从接口中可以看出 RuntimeService 除了有 container 的管理接口外，还包含 PodSandbox 相关的管理接口和exec 、attach 等与容器交互的接口。

PodSandbox 这个概念对应的是 Kubernetes 里的 Pod，它描述了 Kubernetes 里的 Pod 与容器运行相关的属性或者信息，如 HostName、CgroupParent 等，设计这个的初衷是因为 Pod 里所有容器的资源和环境信息是共享的，但是不同的容器运行时实现共享的机制不同，如 Docker 中 Pod 会是一个 Linux 命名空间，各容器网络信息的共享通过创建pause 容器的方法来实现，而 Kata Containers 则直接将 Pod 具化为一个轻量级的虚拟机，将这个逻辑抽象为PodSandbox 接口，可以让不同的容器运行时在 Pod 实现上自由发挥，自己解释和实现 Pod 的逻辑。

Exec 、 Attach 和 PortForward 是三个和容器进行数据交互的接口，由于交互数据需要长链接来传输，这些接口被称为 Streaming API 。CRI shim 依赖一套独立的 Streaming Server 机制来实现客户端与容器的交互需求。

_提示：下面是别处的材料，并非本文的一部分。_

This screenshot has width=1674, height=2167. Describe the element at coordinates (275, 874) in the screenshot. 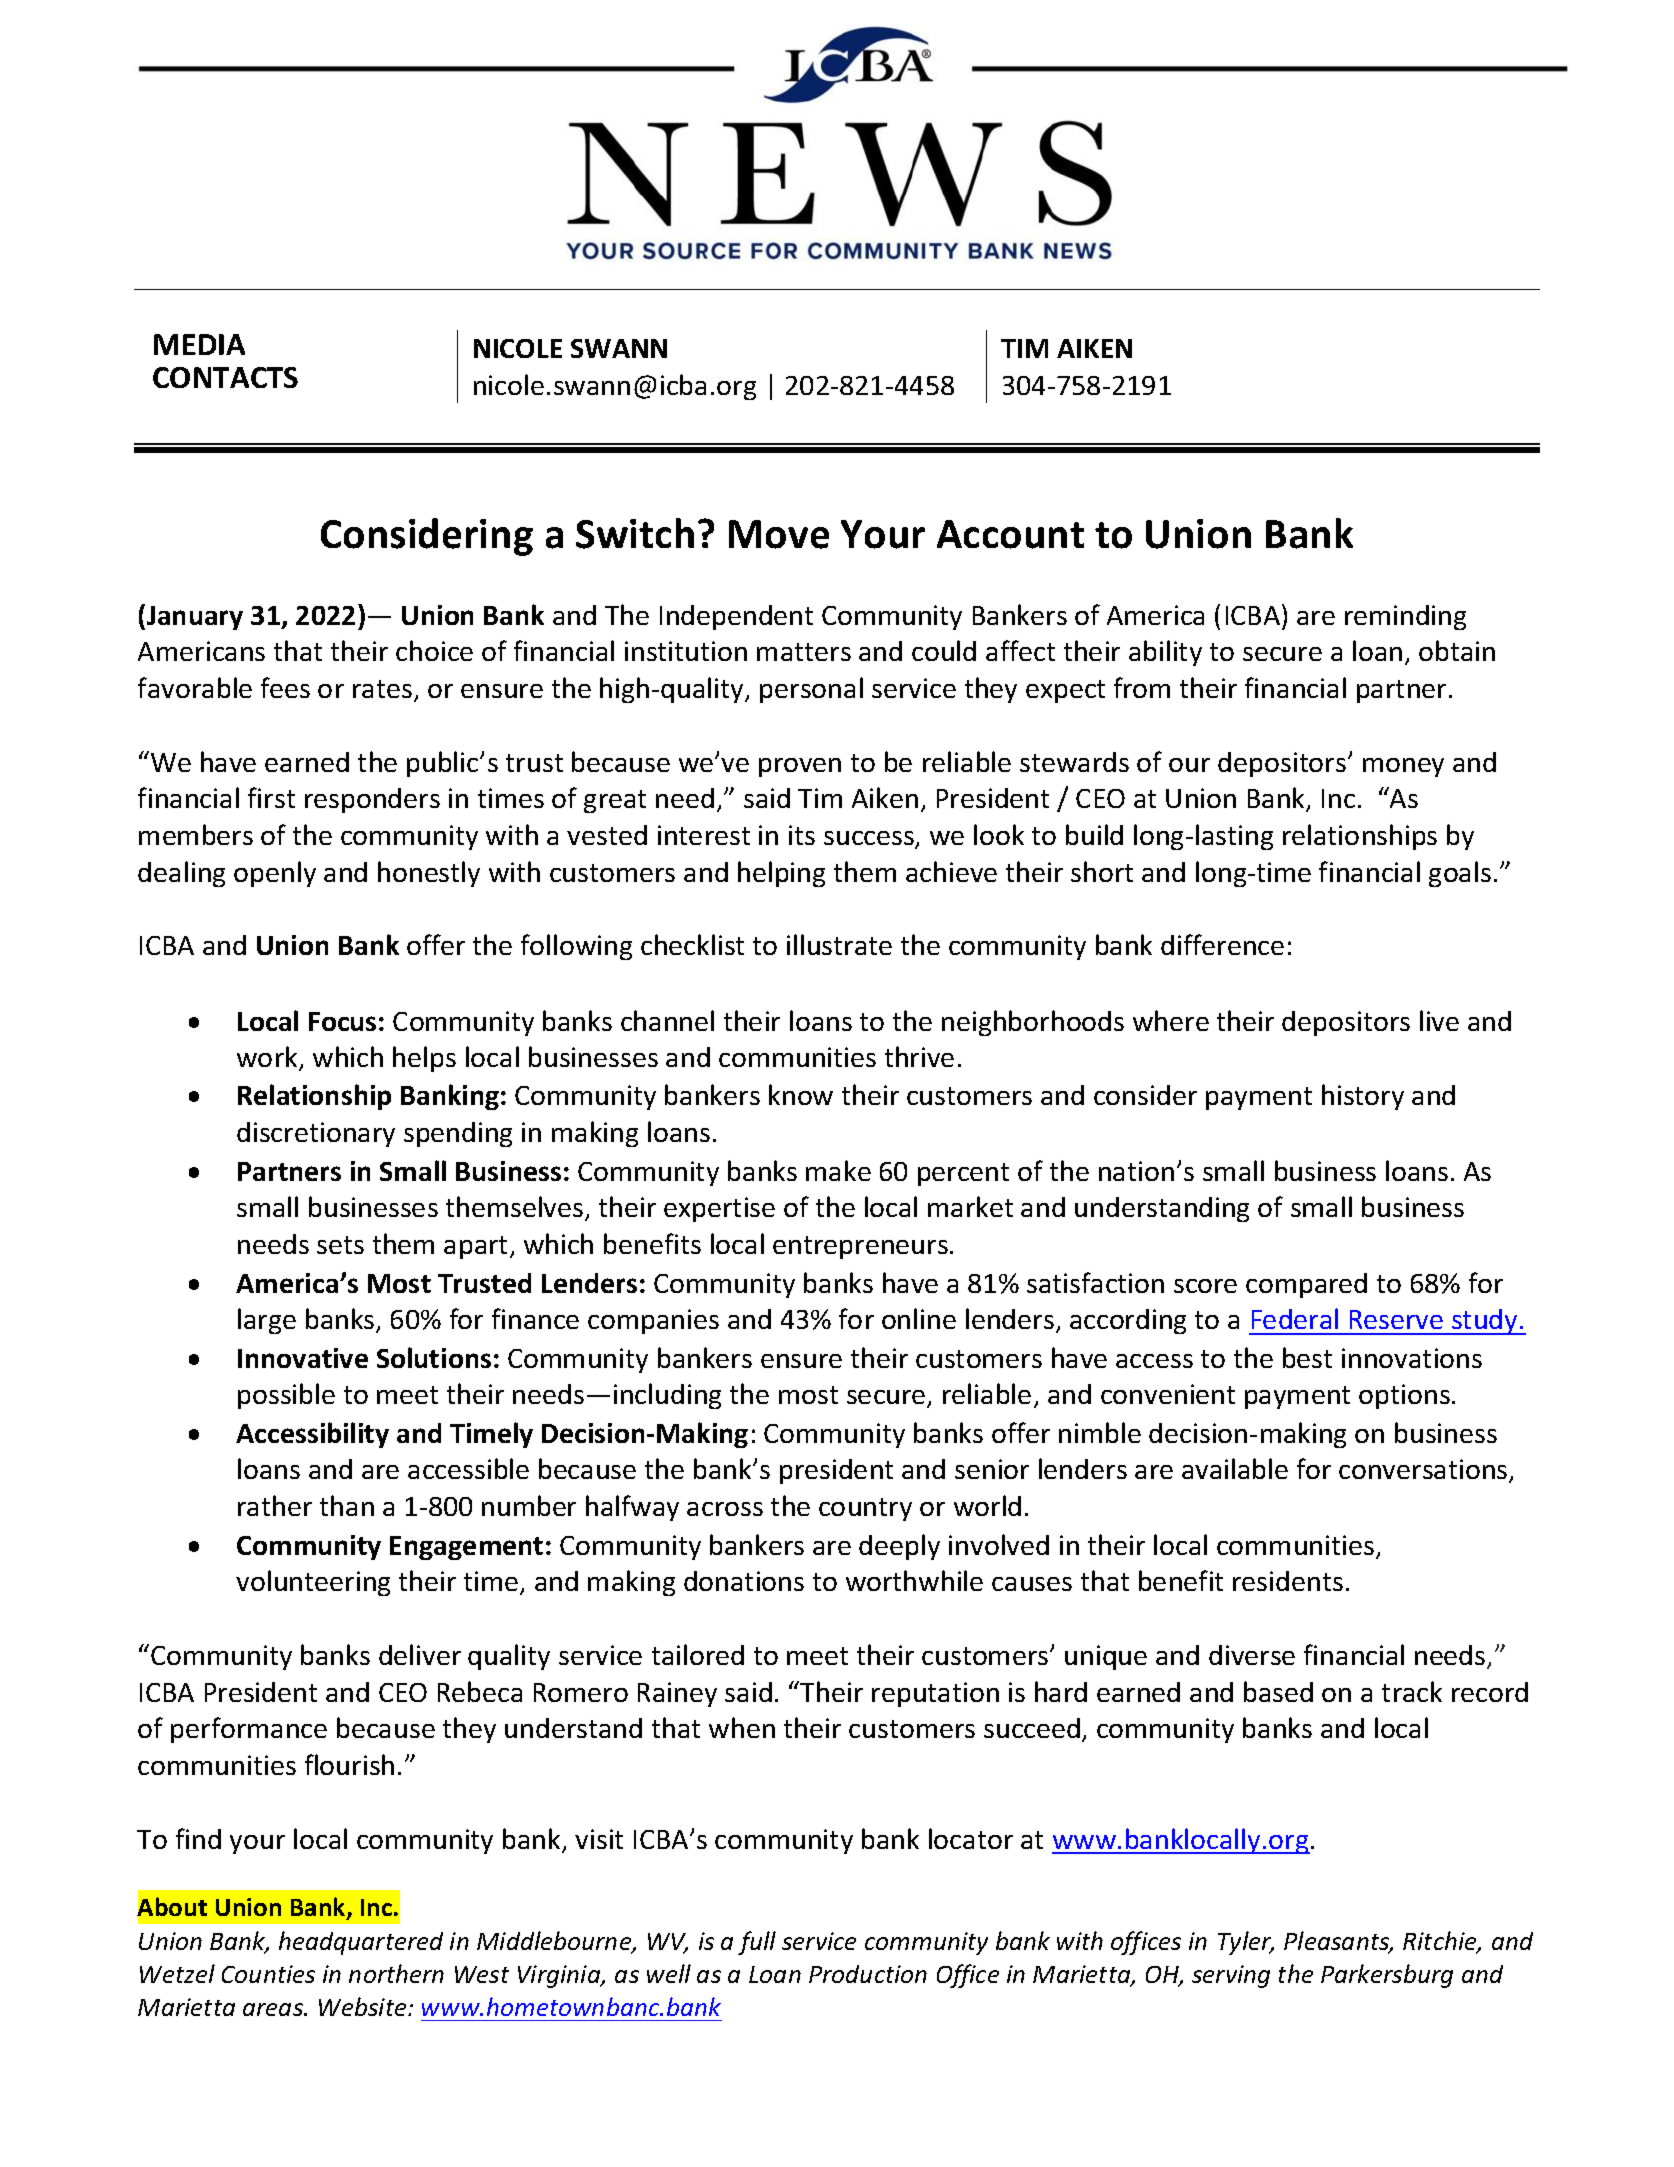

I see `openly` at that location.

长连接比较消耗网络资源，为了避免因长连接给 Kubelet 节点带来网络流量瓶颈，CRI 要求容器运行时启动一个对应请求的单独的流服务器，让客户端直接与流服务器进行连同交互。

上图所示， kubectl exec 命令实现过程如下：

客户端发送 kubectl exec 命令给 apiserver；
apiserver 调用 Kubelet 的 Exec API；
Kubelet 调用 CRI 的 Exec 接口（具体的执行者为实现该接口的 CRI Shim ）；
CRI Shim 向 Kubelet 返回 Streaming Server 的地址和端口；
Kubelet 以 redirect 的方式返回给 apiserver
apiserver 通过重定向来向 Streaming Server 发起真正的 /exec/{token} 请求，与它建立长连接，完成 Exec 的请求和响应。

3、Kubelet CRI架构

Kubelet 在引入 CRI 之后，主要的架构如下图所示，其中 Generic Runtime Manager 负责发送容器创建、删除等CRI 请求，Container Runtime Interface(CRI) 负责定义 CRI 接口规范，具体的 CRI 实现可分为两种：Kubelet 内置的 dockershim 和远端的 CRI shim。

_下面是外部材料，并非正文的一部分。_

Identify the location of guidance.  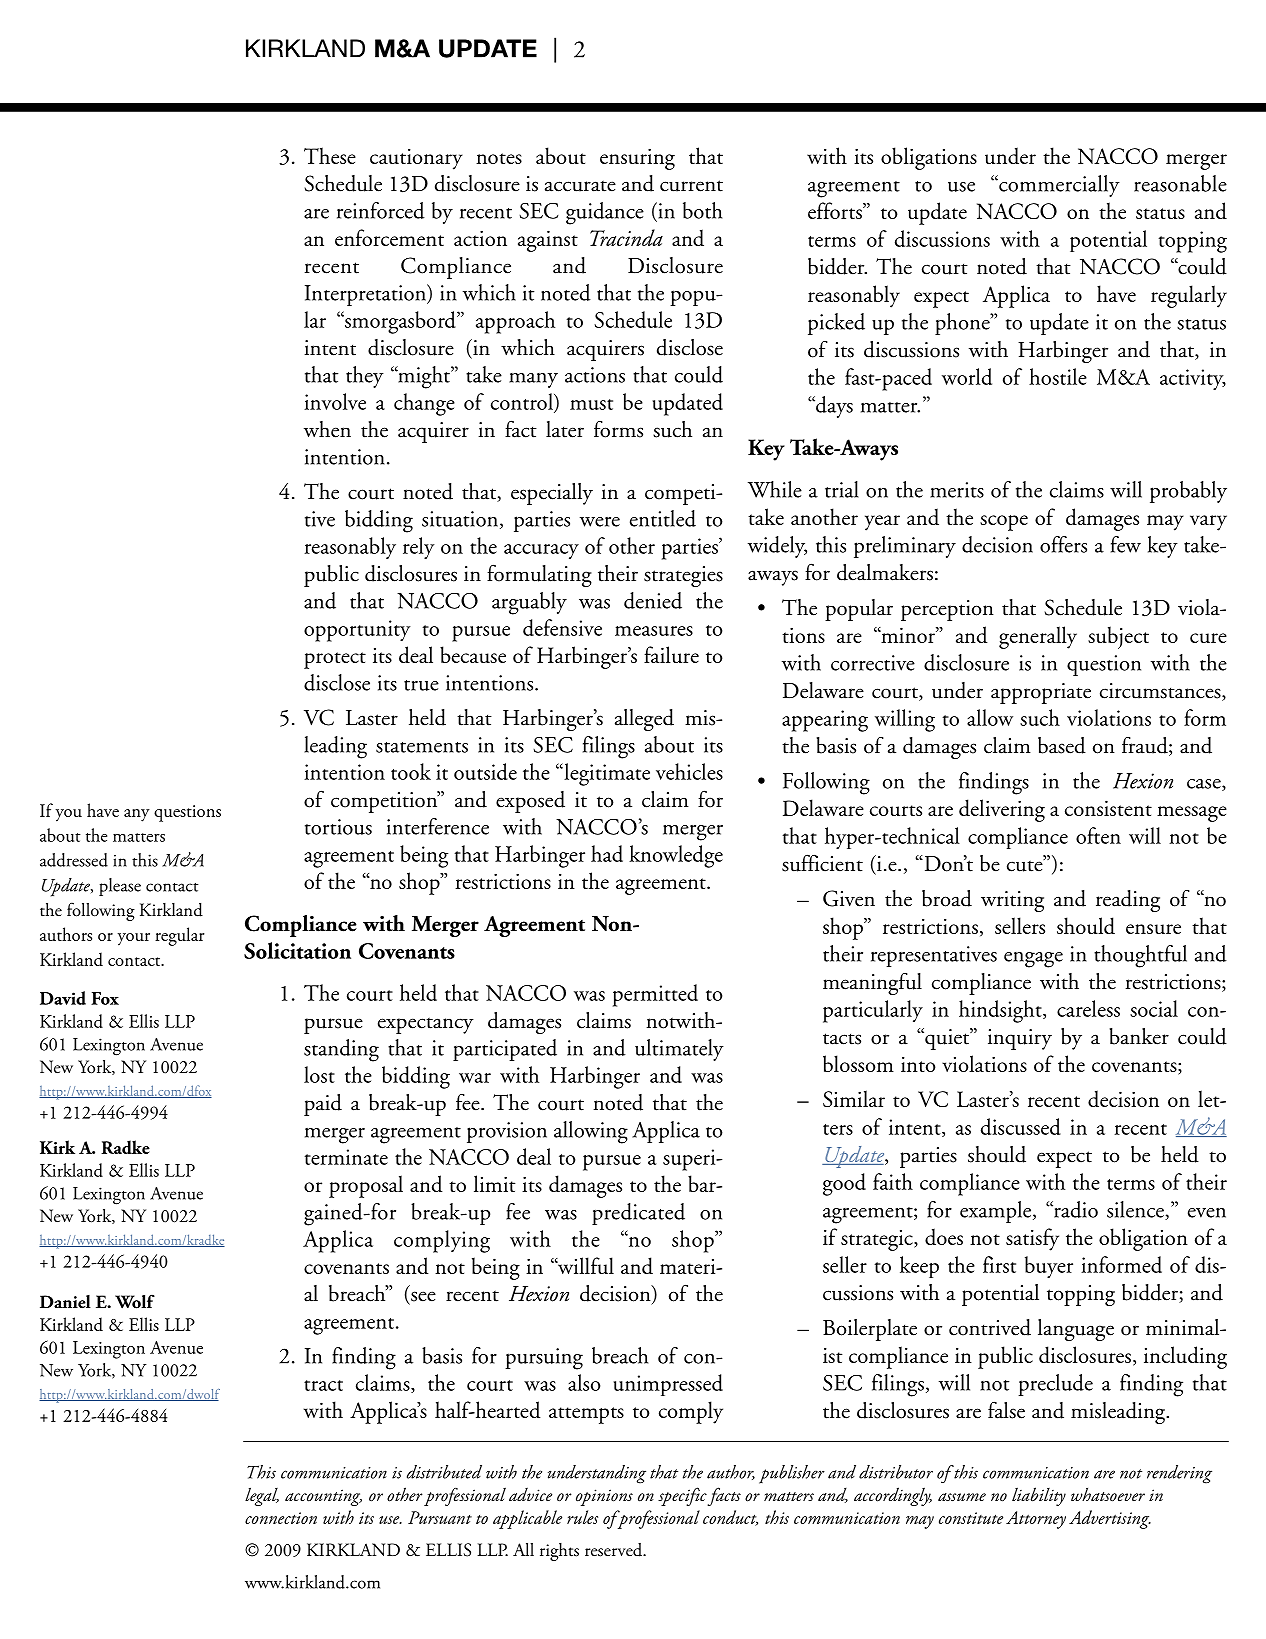
(605, 213).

其中 dockershim 是 Kubernetes 自己实现的适配 Docker接口的 CRI 接口实现，主要用来将 CRI 请求里的内容组装成 Docker API 请求发给 Docker Daemon；

远端的 CRIshim 主要是用来匹配其他的容器运行时工具到Kubelet。CRI shim 主要负责响应 Kubelet 发送的 CRI 请求，并将请求转化为具体的运行时命令发送给具体的运行时（如 runc、kata 等）；Stream Server 用来响应客户端与容器的交互。除此之外，CRI 还提供接入 CNI 的能力以实现 Pod 网络的共享，常用的远端 CRI 的实现有 CRI-Containerd、CRI-O 等。

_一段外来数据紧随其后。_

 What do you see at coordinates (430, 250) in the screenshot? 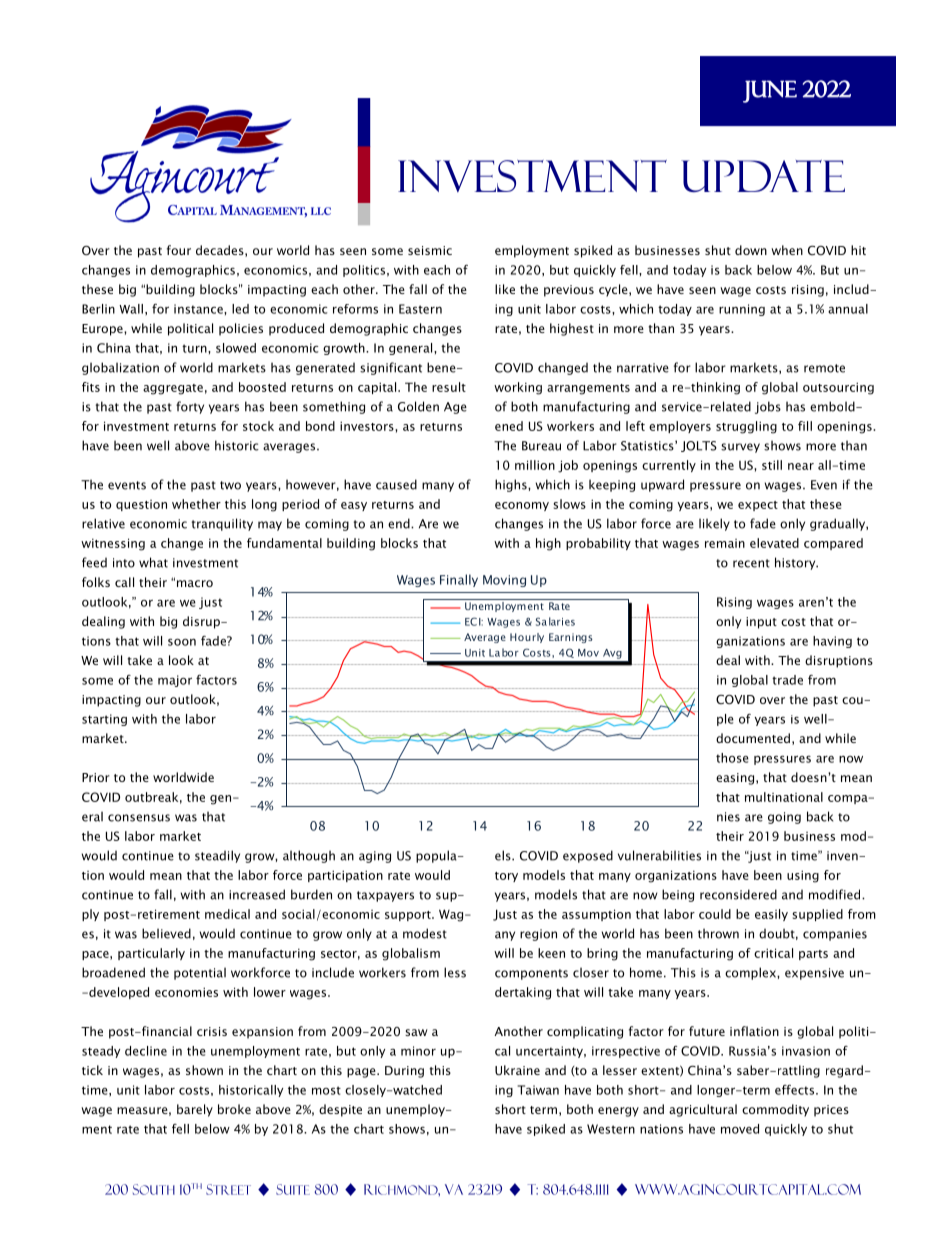
I see `seismic` at bounding box center [430, 250].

可以通过 Kubelet 中的标志 --container-runtime-endpoint 和 --image-service-endpoint 来配置这两个服务的套接字。

4、Kubernetes为何抛弃Docker

不过这里同样也有一个例外，那就是 Docker，由于 Docker 当时的江湖地位很高，Kubernetes 是直接内置了 dockershim 在 Kubelet 中的，所以如果你使用的是 Docker 这种容器运行时介绍的话是不需要单独去安装配置适配器之类的，当然这个举动似乎也麻痹了 Docker 公司。

现在如果我们使用的是 Docker 的话，当我们在 Kubernetes 中创建一个 Pod 的时候，首先就是 Kubelet 通过 CRI 接口调用 dockershim，请求创建一个容器，Kubelet 可以视作一个简单的 CRI Client, 而 dockershim 就是接收请求的 Server，不过他们都是在 Kubelet 内置的。

dockershim 收到请求后, 转化成 Docker Daemon 能识别的请求, 发到 Docker Daemon 上请求创建一个容器，请求到了 Docker Daemon 后续就是 Docker 创建容器的流程了，去调用 containerd，然后创建 containerd-shim 进程，通过该进程去调用 runc 去真正创建容器。

其实我们仔细观察也不难发现使用 Docker 的话其实是调用链比较长的，真正容器相关的操作其实 containerd 就完全足够了，Docker 太过于复杂笨重了，当然 Docker 深受欢迎的很大一个原因就是提供了很多对用户操作比较友好的功能，但是对于 Kubernetes 来说压根不需要这些功能，因为都是通过接口去操作容器的，所以自然也就可以将容器运行时介绍切换到 containerd 来。

切换到 containerd 可以消除掉中间环节，操作体验也和以前一样，但是由于直接用容器运行时调度容器，所以它们对 Docker 来说是不可见的。因此，你以前用来检查这些容器的 Docker 工具就不能使用了。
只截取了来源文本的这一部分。